Influence of defects and impurities on the properties of 2D materials

Abstract: Graphene, the thinnest material with a stable 2D structure, is a potential alternative for silicon-based electronics. However, zero band gap of graphene causes a poor on-off ratio of current thus making it unsuitable for logic operations. This problem prompted scientists to find other suitable 2D materials. Creating vacancy defects or synthesizing hybrid 2D planar interfaces with other 2D materials, is also quite promising for modifying graphene properties. Experimental productions of these materials lead to the formation of possible defects and impurities with significant influence in device properties. Hence, a detailed understanding of the effects of impurities and defects on the properties of 2D systems is quite important.In this thesis, detailed studies have been done on the effects of impurities and defects on graphene, hybrid graphene/h-BN and graphene/graphane structures, silicene and transition metal dichalcogenides (TMDs) by ab-initio density functional theory (DFT). We have also looked into the possibilities of realizing magnetic nanostructures, trapped at the vacancy defects in graphene, at the reconstructed edges of graphene nanoribbons, at the planar hybrid h-BN graphene structures, and in graphene/graphane interfaces. A thorough investigation of diffusion of Fe adatoms and clusters by ab-initio molecular dynamics simulations have been carried out along with the study of their magnetic properties. It has been shown that the formation of Fe clusters at the vacancy sites is quite robust.

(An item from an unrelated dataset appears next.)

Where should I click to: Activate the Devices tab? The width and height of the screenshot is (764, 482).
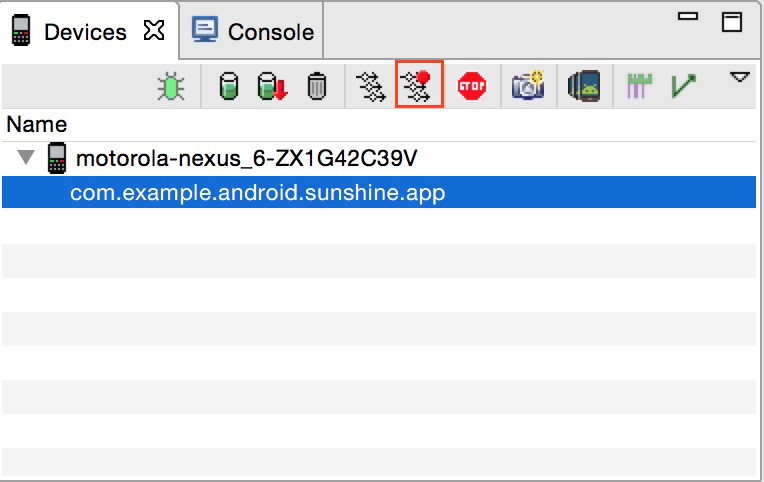(85, 32)
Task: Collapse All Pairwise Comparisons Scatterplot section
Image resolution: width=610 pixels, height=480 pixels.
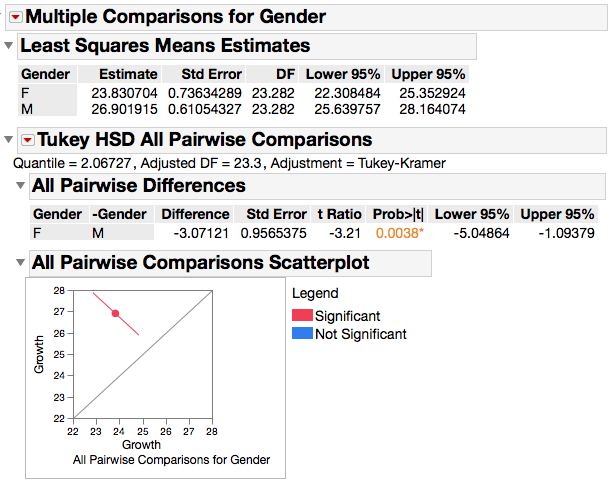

We have also demonstrated that the quasiperiodic 3D heterostructures of graphene and h-BN are more stable than their regular counterpart and certain configurations can open up a band gap. Using our extensive studies on defects, we have shown that defect states occur in the gap region of TMDs and they have a strong signature in optical absorption spectra. Defects in silicene and graphene cause an increase in scattering and hence an increase in local currents, which may be detrimental for electronic devices. Last but not the least, defects in graphene can also be used to facilitate gas sensing of molecules as well as and local site selective fluorination.